For our sidecar we will create a Deployment. It is a declaration of what Pod should look like with added features like replication — more than one instances of same pod — and rolling upgrade. Especially the rolling upgrade is interesting for us. When you upgrade your app, a new Pod will be created, and when it starts successfully, the trafic will be directed to it, and after that the old pod is stopped.
So let’s see the file:
spec:
replicas: 1
template:
metadata:
labels:
run: payara
spec:
volumes:
- name: apps (1)
emptyDir: {}
containers:
- alias: app-sidecar (2)
volumeMounts:
- name: apps (3)
mountPath: /apps
command: ["sh","-c", "cp -a /maven/*.war /apps; tail -f /dev/null"] (4)
- image: payara/server-full:171 (5)
name: payara
command: ["bin/asadmin", "start-domain", "-v"]
ports: (6)
- containerPort: 8080
name: http
- containerPort: 4848
name: admin
volumeMounts:
- name: apps (7)
mountPath: /opt/payara41/glassfish/domains/domain1/autodeploy| 1 | That’s the directory shared between Docker images |
| 2 | We refer to the image via alias from pom.xml |
| 3 | The shared volume is accessible via /apps for container app-sidecar |
| 4 | We copy the files. Every container need to have running process, otherwise it is marked as crashed. Therefore we just hang, waiting for input from the void. |
| 5 | Payara is the other container in the pod |
| 6 | Yes that’s the old version, you’ll soon find out why… |
| 7 | And the files we copied into /apps Payara sees in its autodeploy directory. |
Another resource desciptor we’ll add will describe a service. This will give a set of pods that offer same service a common, load balanced IP address inside the cluster, and may expose it to outside world.
In our minikube, it will expose the port of the VM. In the cloud it will integrate with provider’s load balancers.
spec:
ports:
- port: 8080
protocol: TCP
targetPort: 8080
selector:
run: payara
type: NodePortThe service exposes port 8080 (the http port) as port 8080 of the service API.
The calls will be directed to pods, that have label run equal to payara.
And to expose it to outside world, we will use a port of the node Kubernetes runs on — the minikube VM in our case.
Deploying to the cluster
Now that we have run our mvn clean install, we’ll have our docker image pushed, and our resources created.
Next we’ll deploy with mvn fabric8:deploy.

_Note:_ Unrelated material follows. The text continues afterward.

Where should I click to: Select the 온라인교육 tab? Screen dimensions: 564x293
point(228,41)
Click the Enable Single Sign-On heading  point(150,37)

[INFO] <<< fabric8-maven-plugin:3.4.1:deploy (default-cli) < install @ payara-sidecar <<< [INFO] [INFO] --- fabric8-maven-plugin:3.4.1:deploy (default-cli) @ payara-sidecar --- [INFO] F8: Using Kubernetes at https://192.168.99.100:8443/ in namespace default with manifest d:\src\k8se9s\payara-sidecar\target\classes\META-INF\fabric8\kubernetes.yml [INFO] Using namespace: default [INFO] Updating a Service from kubernetes.yml [INFO] Updated Service: \payara-sidecar\target\fabric8\applyJson\default\service-payara-sidecar.json [INFO] Updating Deployment from kubernetes.yml [INFO] Updated Deployment: \payara-sidecar\target\fabric8\applyJson\default\deployment-payara.json [INFO] F8: HINT: Use the command `kubectl get pods -w` to watch your pods start up
Here we are!
Our .war that were deploying to Payara now deploys to docker container with payara server inside Kubernetes!

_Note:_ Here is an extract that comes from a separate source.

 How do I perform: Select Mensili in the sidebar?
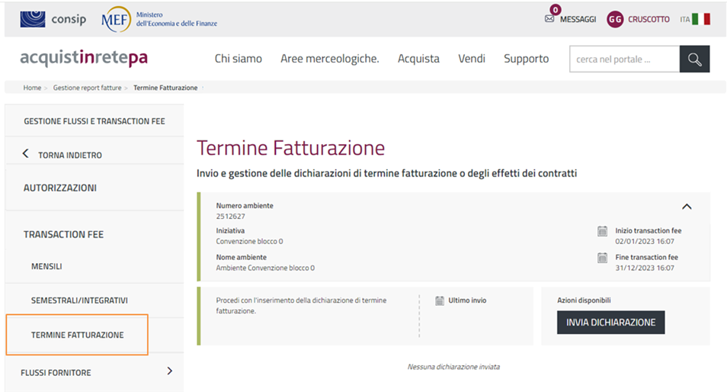(x=46, y=267)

minikube service payara-sidecar
Will open browser with the app. You need to add /payara-sidecar to the path.
P. S.
Look what this does:
>kubectl set image deployment/payara payara=payara/server-full:172 deployment "payara" image updated
New pod was started with newer version of application server, and after it started, the old one was removed.